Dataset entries
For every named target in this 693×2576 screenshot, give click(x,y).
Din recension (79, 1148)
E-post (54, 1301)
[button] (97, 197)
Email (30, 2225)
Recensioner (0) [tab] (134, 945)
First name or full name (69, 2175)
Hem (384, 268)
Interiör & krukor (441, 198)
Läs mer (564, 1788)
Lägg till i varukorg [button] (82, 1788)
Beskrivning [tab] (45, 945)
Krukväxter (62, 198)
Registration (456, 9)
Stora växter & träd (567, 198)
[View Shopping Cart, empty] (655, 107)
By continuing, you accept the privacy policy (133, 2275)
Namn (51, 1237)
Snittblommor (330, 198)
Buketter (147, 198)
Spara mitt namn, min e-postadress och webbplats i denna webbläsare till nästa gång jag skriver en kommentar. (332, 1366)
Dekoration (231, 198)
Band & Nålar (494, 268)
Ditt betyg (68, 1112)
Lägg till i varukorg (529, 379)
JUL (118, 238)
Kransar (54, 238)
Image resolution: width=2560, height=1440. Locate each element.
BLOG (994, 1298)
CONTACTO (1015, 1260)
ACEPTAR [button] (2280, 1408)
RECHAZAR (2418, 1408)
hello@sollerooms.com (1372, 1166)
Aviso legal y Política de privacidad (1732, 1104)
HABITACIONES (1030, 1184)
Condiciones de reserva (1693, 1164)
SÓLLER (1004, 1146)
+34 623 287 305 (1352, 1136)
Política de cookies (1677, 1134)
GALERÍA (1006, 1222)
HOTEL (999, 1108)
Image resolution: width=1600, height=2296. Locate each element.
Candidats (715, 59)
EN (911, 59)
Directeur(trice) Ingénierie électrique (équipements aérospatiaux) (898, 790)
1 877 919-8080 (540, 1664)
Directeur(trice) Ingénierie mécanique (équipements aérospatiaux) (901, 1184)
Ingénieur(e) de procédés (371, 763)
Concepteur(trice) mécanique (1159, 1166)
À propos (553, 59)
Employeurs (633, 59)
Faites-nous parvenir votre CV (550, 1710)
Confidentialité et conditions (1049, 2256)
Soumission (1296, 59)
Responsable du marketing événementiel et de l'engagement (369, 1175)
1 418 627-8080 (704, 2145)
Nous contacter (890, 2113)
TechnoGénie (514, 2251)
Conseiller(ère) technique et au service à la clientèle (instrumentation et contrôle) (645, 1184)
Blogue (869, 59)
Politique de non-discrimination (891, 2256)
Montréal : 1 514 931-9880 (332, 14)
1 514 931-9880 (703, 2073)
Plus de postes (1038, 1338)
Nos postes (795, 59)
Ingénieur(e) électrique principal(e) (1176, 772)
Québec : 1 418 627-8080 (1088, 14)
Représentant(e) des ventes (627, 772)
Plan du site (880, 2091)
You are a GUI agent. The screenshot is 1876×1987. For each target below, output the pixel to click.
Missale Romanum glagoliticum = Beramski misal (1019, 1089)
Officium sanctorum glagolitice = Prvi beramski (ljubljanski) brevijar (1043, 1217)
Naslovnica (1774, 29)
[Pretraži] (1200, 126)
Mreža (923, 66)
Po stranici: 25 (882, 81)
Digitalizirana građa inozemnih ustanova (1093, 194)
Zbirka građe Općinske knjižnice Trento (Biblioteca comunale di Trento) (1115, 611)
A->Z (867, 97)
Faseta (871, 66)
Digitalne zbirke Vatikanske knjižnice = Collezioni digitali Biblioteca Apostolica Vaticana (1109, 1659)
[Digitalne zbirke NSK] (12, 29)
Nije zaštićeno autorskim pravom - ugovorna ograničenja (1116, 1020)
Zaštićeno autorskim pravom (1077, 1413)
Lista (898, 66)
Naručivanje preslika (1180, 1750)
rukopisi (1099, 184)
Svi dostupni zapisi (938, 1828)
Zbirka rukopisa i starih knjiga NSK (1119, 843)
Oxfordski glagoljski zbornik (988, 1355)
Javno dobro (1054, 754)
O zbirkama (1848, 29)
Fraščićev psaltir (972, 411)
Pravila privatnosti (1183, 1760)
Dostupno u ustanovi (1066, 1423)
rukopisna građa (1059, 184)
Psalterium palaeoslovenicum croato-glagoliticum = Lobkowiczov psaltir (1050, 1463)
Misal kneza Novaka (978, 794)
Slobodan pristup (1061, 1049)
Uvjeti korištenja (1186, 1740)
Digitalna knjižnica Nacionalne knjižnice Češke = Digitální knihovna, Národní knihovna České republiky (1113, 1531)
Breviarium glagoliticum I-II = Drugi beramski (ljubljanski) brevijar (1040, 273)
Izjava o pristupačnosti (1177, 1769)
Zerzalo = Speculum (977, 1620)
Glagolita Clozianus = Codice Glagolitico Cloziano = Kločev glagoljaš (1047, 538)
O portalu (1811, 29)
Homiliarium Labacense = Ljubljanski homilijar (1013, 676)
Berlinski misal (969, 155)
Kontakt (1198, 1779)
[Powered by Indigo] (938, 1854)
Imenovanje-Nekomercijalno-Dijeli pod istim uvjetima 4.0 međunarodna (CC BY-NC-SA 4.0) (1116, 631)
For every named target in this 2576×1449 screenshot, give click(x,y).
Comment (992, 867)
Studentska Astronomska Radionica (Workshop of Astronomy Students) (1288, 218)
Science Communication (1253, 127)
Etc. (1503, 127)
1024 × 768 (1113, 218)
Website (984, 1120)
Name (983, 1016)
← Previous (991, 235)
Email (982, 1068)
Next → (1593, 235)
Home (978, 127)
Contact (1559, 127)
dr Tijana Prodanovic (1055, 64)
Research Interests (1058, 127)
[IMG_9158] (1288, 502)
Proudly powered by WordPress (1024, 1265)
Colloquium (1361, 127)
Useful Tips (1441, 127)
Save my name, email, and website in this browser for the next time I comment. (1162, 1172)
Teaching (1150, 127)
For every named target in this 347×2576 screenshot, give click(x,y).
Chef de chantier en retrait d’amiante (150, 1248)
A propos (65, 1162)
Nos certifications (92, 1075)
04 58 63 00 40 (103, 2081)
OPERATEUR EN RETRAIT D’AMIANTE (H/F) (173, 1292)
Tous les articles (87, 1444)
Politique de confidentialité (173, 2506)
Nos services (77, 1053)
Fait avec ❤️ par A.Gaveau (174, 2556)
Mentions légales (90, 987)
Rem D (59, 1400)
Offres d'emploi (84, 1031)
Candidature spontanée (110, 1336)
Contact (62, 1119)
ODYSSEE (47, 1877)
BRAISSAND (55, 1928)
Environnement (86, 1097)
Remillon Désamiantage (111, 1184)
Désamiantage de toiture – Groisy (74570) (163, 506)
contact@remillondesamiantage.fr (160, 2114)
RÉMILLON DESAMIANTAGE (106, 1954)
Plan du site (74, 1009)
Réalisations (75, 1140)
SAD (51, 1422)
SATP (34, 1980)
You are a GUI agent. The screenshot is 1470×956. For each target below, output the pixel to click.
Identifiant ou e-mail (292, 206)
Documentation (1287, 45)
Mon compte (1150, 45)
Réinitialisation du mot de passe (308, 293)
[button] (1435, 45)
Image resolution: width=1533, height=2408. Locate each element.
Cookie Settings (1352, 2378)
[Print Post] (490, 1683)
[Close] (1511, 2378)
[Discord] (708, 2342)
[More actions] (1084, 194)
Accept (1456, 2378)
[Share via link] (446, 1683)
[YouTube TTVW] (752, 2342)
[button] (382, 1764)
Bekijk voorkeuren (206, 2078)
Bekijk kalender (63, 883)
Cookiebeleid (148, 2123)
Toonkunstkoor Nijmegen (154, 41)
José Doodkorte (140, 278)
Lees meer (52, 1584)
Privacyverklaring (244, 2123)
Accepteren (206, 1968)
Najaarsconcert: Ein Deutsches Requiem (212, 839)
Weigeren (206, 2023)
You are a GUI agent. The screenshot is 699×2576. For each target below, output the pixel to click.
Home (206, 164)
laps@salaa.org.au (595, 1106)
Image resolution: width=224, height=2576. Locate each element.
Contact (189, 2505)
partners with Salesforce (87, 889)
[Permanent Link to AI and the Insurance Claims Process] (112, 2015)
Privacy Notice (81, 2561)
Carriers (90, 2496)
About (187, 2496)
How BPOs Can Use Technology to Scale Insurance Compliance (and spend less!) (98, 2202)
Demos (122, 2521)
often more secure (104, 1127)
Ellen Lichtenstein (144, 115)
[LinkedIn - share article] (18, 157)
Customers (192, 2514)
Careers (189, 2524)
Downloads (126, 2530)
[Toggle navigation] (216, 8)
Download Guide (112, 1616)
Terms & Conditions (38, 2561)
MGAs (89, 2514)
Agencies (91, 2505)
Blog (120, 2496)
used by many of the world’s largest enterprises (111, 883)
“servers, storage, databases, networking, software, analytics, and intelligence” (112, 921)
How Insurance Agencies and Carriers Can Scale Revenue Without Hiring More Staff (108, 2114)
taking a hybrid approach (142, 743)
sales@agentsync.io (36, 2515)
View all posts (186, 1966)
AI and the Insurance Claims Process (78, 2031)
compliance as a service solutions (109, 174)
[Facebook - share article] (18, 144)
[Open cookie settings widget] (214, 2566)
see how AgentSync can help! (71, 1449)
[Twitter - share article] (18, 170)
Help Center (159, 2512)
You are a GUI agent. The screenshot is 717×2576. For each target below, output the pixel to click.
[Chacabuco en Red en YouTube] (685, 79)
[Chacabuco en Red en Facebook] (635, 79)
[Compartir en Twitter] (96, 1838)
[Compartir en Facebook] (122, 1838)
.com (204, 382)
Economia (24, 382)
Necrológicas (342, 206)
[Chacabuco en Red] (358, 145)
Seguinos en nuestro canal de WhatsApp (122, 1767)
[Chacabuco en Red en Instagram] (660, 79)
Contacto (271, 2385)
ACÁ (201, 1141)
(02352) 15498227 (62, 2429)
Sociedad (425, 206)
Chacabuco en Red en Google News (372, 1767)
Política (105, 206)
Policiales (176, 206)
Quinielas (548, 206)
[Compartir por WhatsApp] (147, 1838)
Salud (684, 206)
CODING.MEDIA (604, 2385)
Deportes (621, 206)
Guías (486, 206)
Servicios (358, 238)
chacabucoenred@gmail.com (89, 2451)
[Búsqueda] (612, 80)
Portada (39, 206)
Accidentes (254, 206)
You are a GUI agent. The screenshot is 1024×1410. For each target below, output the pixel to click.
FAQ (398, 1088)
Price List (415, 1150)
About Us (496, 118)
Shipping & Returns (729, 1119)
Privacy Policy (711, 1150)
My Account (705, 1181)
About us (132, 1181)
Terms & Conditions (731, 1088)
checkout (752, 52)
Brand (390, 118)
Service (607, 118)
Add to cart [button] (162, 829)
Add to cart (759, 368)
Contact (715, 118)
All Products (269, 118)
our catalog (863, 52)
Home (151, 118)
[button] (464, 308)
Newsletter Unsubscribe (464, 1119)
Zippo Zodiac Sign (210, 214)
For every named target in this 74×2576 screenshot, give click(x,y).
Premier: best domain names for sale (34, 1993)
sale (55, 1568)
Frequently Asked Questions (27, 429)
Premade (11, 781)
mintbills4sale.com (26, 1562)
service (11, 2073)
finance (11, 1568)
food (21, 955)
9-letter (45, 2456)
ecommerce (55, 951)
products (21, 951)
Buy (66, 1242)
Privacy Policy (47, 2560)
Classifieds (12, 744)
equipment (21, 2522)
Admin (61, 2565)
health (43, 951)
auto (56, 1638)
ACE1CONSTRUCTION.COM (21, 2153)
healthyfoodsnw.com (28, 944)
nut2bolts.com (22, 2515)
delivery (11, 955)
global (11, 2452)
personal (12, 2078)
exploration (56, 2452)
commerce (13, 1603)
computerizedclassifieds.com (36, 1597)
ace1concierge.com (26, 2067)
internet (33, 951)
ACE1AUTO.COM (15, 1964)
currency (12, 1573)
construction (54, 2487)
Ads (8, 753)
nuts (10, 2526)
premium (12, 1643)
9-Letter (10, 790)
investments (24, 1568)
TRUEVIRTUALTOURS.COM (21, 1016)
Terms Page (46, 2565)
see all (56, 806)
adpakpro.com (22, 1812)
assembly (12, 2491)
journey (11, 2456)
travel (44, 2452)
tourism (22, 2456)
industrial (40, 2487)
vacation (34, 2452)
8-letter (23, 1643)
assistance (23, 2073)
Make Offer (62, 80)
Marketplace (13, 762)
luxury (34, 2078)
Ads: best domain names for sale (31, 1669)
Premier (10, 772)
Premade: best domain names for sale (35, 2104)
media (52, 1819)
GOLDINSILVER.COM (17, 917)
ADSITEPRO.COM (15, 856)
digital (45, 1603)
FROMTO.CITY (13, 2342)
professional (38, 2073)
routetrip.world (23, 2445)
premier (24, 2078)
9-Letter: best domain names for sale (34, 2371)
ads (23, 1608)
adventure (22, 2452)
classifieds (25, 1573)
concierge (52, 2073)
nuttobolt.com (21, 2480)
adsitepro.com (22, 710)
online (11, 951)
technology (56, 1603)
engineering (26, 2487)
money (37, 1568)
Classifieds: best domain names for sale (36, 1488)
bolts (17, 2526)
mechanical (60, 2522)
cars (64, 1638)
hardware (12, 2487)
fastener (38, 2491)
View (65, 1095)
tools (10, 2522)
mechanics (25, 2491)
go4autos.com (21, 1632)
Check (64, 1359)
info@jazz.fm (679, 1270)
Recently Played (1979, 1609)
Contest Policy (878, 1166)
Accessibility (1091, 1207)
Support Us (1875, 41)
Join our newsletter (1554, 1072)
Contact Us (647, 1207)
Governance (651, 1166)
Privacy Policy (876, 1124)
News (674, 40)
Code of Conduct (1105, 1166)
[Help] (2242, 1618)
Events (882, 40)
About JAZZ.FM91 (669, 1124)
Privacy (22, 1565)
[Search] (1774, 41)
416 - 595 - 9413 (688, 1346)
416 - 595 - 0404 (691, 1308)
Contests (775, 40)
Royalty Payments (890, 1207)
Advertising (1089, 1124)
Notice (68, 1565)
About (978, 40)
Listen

== WHAT YOU ARE ASKED TO DO ==
Return, with no change at all, every line in the entries above from the line containing "Política de cookies (1677, 1134)" through the line containing "TechnoGénie (514, 2251)".

== WRITTEN RESPONSE ==
Política de cookies (1677, 1134)
GALERÍA (1006, 1222)
HOTEL (999, 1108)
Image resolution: width=1600, height=2296. Locate each element.
Candidats (715, 59)
EN (911, 59)
Directeur(trice) Ingénierie électrique (équipements aérospatiaux) (898, 790)
1 877 919-8080 (540, 1664)
Directeur(trice) Ingénierie mécanique (équipements aérospatiaux) (901, 1184)
Ingénieur(e) de procédés (371, 763)
Concepteur(trice) mécanique (1159, 1166)
À propos (553, 59)
Employeurs (633, 59)
Faites-nous parvenir votre CV (550, 1710)
Confidentialité et conditions (1049, 2256)
Soumission (1296, 59)
Responsable du marketing événementiel et de l'engagement (369, 1175)
1 418 627-8080 (704, 2145)
Nous contacter (890, 2113)
TechnoGénie (514, 2251)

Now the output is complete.